WRITTEN PROBLEM:
Turn the entries below, from the line containing "Task: Click the buffet food cart icon" through the end of the entries, into a JSON list of strings with one string per line, skipping blank lines. Leave the pictures out of the list.
++++++++
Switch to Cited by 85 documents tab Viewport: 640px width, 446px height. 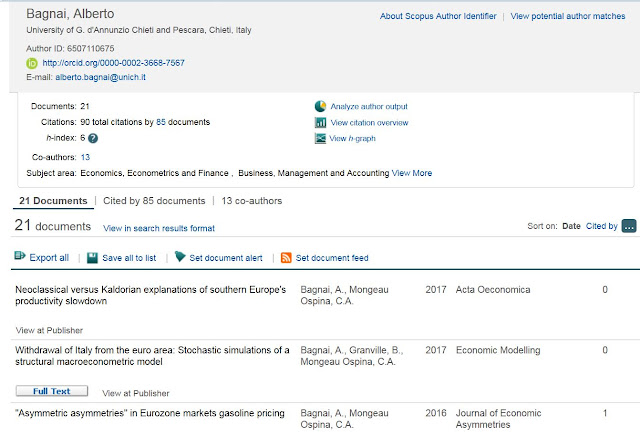coord(154,200)
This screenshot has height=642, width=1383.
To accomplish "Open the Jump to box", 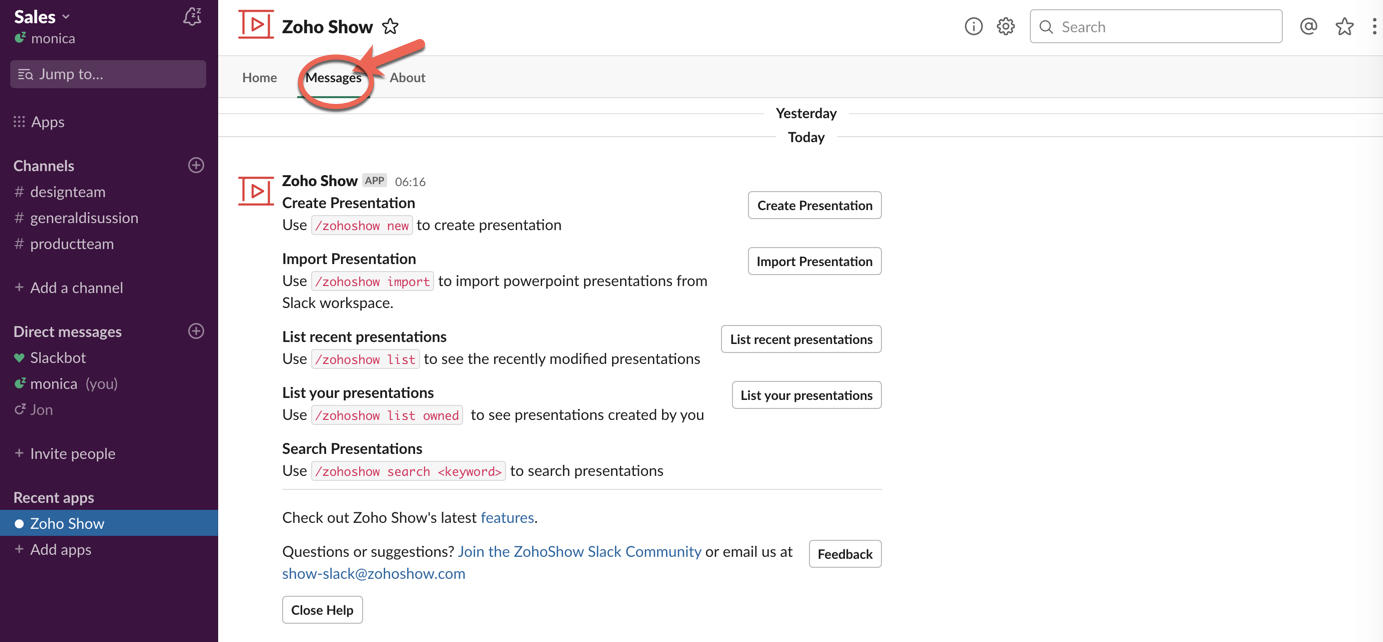I will 108,74.
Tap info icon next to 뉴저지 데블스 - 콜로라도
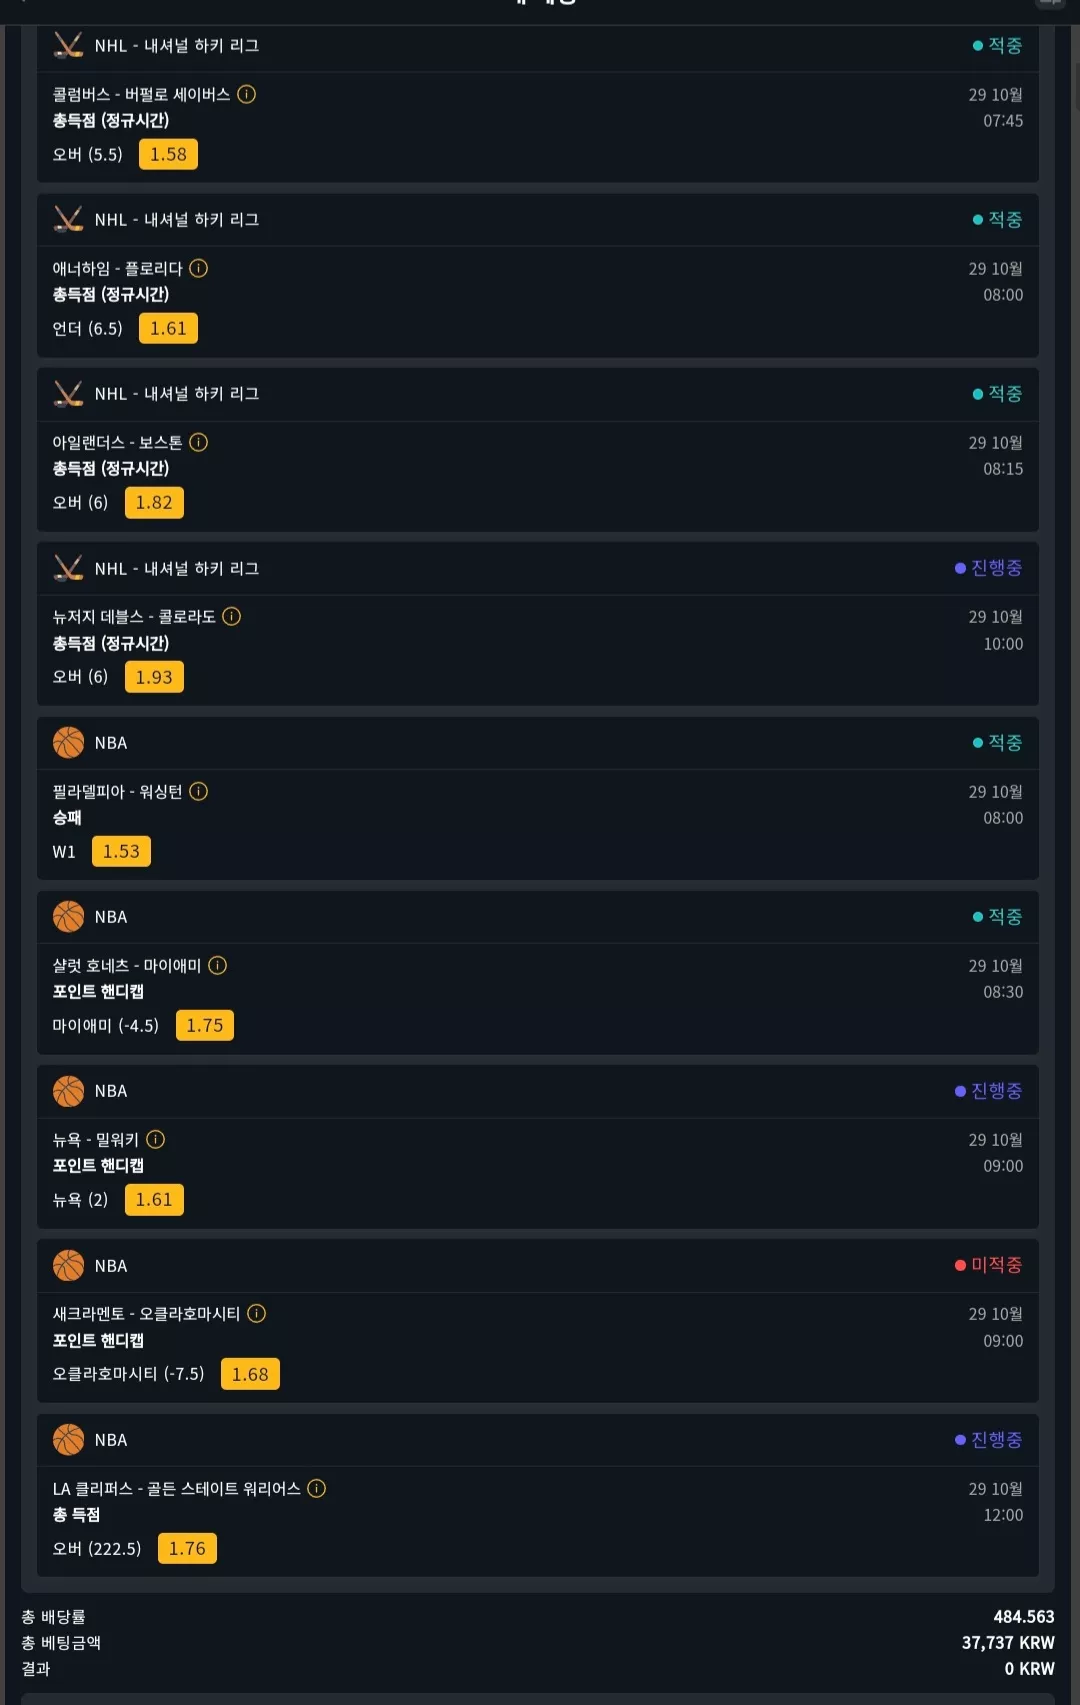This screenshot has width=1080, height=1705. coord(232,616)
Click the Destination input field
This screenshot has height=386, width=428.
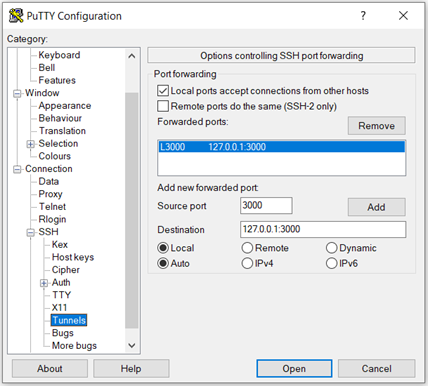(x=323, y=229)
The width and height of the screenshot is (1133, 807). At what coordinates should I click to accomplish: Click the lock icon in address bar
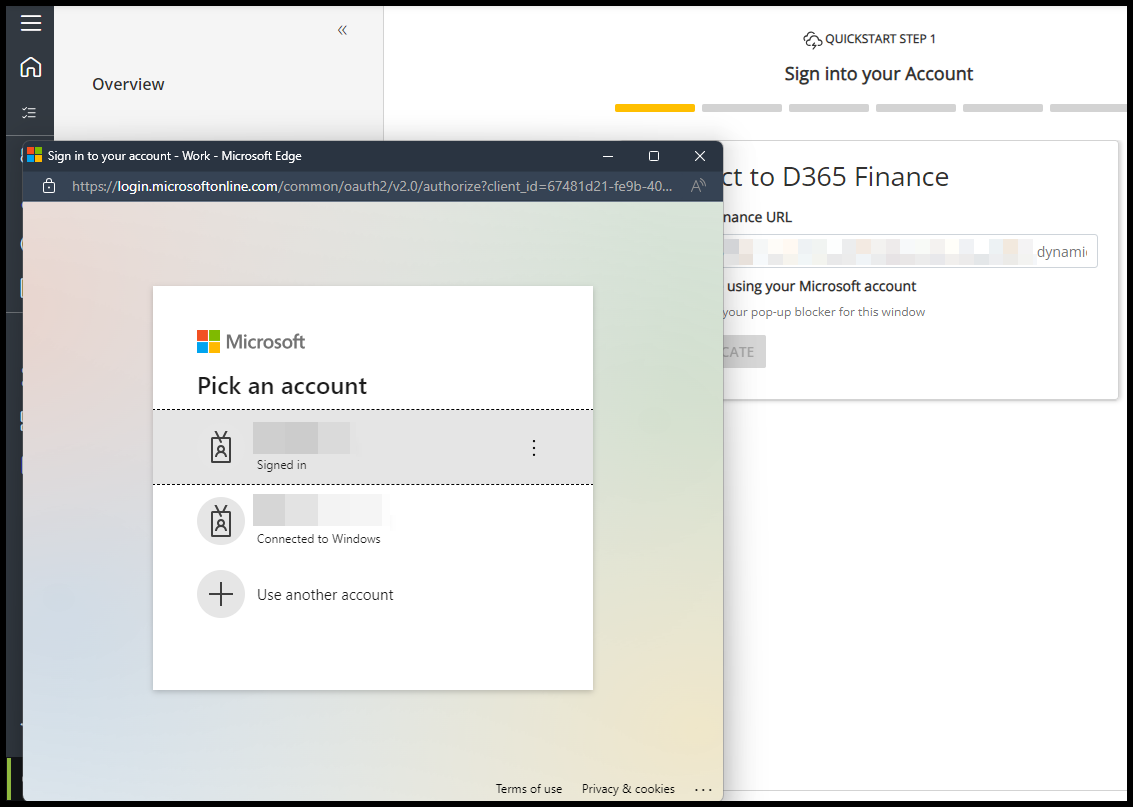(48, 186)
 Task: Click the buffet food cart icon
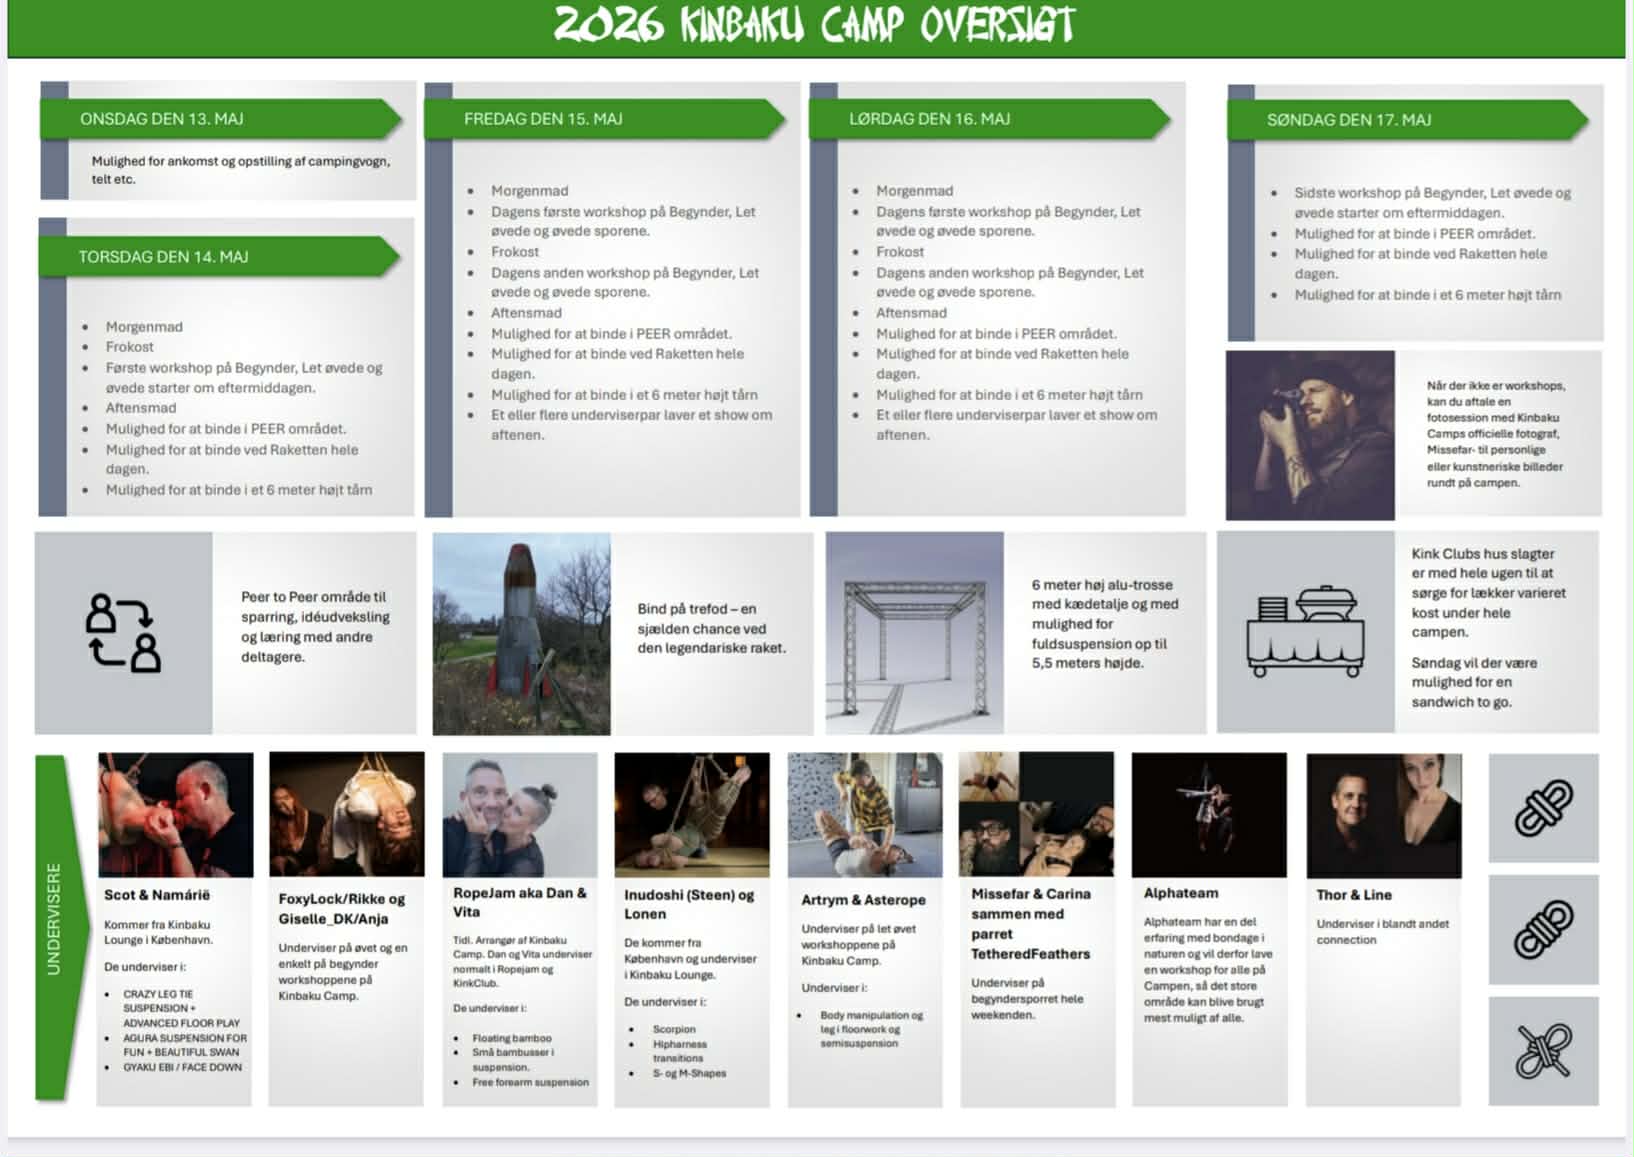(x=1305, y=632)
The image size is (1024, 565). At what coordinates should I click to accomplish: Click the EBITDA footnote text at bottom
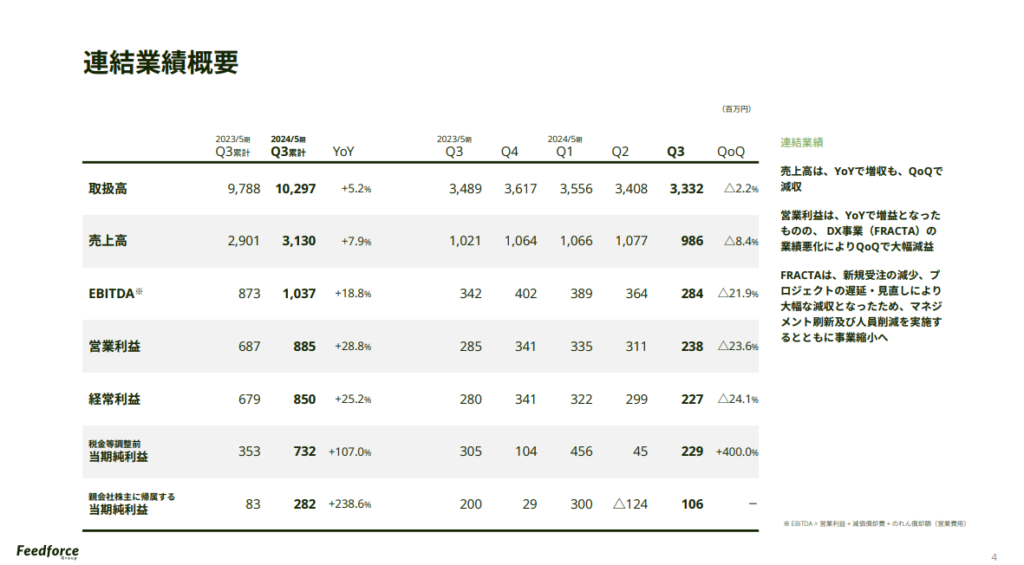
++++++++
FINISHED ANSWER:
[
  " Task: Click the buffet food cart icon",
  "(x=1305, y=632)",
  "The image size is (1024, 565). At what coordinates should I click to accomplish: Click the EBITDA footnote text at bottom"
]